## ENTRIES PROVIDED
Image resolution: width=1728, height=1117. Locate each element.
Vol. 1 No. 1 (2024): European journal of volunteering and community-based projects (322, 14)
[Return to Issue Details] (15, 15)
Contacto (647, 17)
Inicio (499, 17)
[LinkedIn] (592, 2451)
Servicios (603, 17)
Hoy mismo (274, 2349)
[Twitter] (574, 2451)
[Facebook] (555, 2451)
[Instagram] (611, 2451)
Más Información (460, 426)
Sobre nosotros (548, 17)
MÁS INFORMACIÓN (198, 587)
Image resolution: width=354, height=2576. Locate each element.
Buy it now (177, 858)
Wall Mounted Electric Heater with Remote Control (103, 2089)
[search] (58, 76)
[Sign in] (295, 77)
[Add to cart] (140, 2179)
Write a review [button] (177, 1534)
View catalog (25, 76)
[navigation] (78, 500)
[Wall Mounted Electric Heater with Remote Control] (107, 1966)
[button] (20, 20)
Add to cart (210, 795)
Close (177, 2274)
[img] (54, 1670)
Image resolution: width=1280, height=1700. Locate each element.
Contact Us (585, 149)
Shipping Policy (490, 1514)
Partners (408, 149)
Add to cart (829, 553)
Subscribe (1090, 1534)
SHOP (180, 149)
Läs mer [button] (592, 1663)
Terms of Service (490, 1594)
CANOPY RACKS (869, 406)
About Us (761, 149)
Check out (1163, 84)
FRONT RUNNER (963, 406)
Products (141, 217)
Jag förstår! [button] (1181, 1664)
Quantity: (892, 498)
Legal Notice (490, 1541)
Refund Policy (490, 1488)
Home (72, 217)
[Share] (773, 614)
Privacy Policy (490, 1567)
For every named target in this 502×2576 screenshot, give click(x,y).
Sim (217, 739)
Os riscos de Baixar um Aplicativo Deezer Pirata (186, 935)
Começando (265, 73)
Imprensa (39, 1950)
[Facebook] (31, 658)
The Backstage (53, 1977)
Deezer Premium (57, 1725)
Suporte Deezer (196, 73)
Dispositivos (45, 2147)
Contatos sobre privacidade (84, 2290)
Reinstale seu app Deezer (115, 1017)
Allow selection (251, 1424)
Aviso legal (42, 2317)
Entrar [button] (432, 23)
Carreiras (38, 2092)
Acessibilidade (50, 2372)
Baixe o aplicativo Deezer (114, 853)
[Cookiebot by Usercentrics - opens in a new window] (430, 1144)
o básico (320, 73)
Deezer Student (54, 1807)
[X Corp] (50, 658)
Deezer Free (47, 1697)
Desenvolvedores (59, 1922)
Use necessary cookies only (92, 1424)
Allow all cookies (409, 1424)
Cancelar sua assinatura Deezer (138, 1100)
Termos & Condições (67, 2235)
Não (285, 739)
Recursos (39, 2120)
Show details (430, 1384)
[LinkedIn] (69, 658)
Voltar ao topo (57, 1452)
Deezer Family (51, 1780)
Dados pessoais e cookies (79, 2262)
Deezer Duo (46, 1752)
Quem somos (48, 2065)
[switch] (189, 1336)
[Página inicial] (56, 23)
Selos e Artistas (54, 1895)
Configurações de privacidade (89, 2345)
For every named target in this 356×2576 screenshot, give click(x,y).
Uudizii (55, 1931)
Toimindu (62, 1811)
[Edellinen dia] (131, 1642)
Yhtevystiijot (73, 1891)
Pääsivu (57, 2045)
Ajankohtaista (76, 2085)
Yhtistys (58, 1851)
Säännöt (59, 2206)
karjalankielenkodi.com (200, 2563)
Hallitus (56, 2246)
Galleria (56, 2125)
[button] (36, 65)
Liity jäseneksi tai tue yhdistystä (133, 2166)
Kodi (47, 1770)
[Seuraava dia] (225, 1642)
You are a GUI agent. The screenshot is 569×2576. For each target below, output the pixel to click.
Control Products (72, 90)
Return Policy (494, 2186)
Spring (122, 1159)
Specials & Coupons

## INSTRUCTIONS FOR THE TASK
The complete listing, from first line to last, should be copied verbatim.

## RESPONSE BOX
Image resolution: width=1728, height=1117. Locate each element.
Vol. 1 No. 1 (2024): European journal of volunteering and community-based projects (322, 14)
[Return to Issue Details] (15, 15)
Contacto (647, 17)
Inicio (499, 17)
[LinkedIn] (592, 2451)
Servicios (603, 17)
Hoy mismo (274, 2349)
[Twitter] (574, 2451)
[Facebook] (555, 2451)
[Instagram] (611, 2451)
Más Información (460, 426)
Sobre nosotros (548, 17)
MÁS INFORMACIÓN (198, 587)
Image resolution: width=354, height=2576. Locate each element.
Buy it now (177, 858)
Wall Mounted Electric Heater with Remote Control (103, 2089)
[search] (58, 76)
[Sign in] (295, 77)
[Add to cart] (140, 2179)
Write a review [button] (177, 1534)
View catalog (25, 76)
[navigation] (78, 500)
[Wall Mounted Electric Heater with Remote Control] (107, 1966)
[button] (20, 20)
Add to cart (210, 795)
Close (177, 2274)
[img] (54, 1670)
Image resolution: width=1280, height=1700. Locate each element.
Contact Us (585, 149)
Shipping Policy (490, 1514)
Partners (408, 149)
Add to cart (829, 553)
Subscribe (1090, 1534)
SHOP (180, 149)
Läs mer [button] (592, 1663)
Terms of Service (490, 1594)
CANOPY RACKS (869, 406)
About Us (761, 149)
Check out (1163, 84)
FRONT RUNNER (963, 406)
Products (141, 217)
Jag förstår! [button] (1181, 1664)
Quantity: (892, 498)
Legal Notice (490, 1541)
Refund Policy (490, 1488)
Home (72, 217)
[Share] (773, 614)
Privacy Policy (490, 1567)
For every named target in this 502×2576 screenshot, give click(x,y).
Sim (217, 739)
Os riscos de Baixar um Aplicativo Deezer Pirata (186, 935)
Começando (265, 73)
Imprensa (39, 1950)
[Facebook] (31, 658)
The Backstage (53, 1977)
Deezer Premium (57, 1725)
Suporte Deezer (196, 73)
Dispositivos (45, 2147)
Contatos sobre privacidade (84, 2290)
Reinstale seu app Deezer (115, 1017)
Allow selection (251, 1424)
Aviso legal (42, 2317)
Entrar [button] (432, 23)
Carreiras (38, 2092)
Acessibilidade (50, 2372)
Baixe o aplicativo Deezer (114, 853)
[Cookiebot by Usercentrics - opens in a new window] (430, 1144)
o básico (320, 73)
Deezer Student (54, 1807)
[X Corp] (50, 658)
Deezer Free (47, 1697)
Desenvolvedores (59, 1922)
Use necessary cookies only (92, 1424)
Allow all cookies (409, 1424)
Cancelar sua assinatura Deezer (138, 1100)
Termos & Condições (67, 2235)
Não (285, 739)
Recursos (39, 2120)
Show details (430, 1384)
[LinkedIn] (69, 658)
Voltar ao topo (57, 1452)
Deezer Family (51, 1780)
Dados pessoais e cookies (79, 2262)
Deezer Duo (46, 1752)
Quem somos (48, 2065)
[switch] (189, 1336)
[Página inicial] (56, 23)
Selos e Artistas (54, 1895)
Configurações de privacidade (89, 2345)
For every named target in this 356×2576 screenshot, give click(x,y).
Uudizii (55, 1931)
Toimindu (62, 1811)
[Edellinen dia] (131, 1642)
Yhtevystiijot (73, 1891)
Pääsivu (57, 2045)
Ajankohtaista (76, 2085)
Yhtistys (58, 1851)
Säännöt (59, 2206)
karjalankielenkodi.com (200, 2563)
Hallitus (56, 2246)
Galleria (56, 2125)
[button] (36, 65)
Liity jäseneksi tai tue yhdistystä (133, 2166)
Kodi (47, 1770)
[Seuraava dia] (225, 1642)
You are a GUI agent. The screenshot is 569×2576. For each target below, output the pixel to click.
Control Products (72, 90)
Return Policy (494, 2186)
Spring (122, 1159)
Specials & Coupons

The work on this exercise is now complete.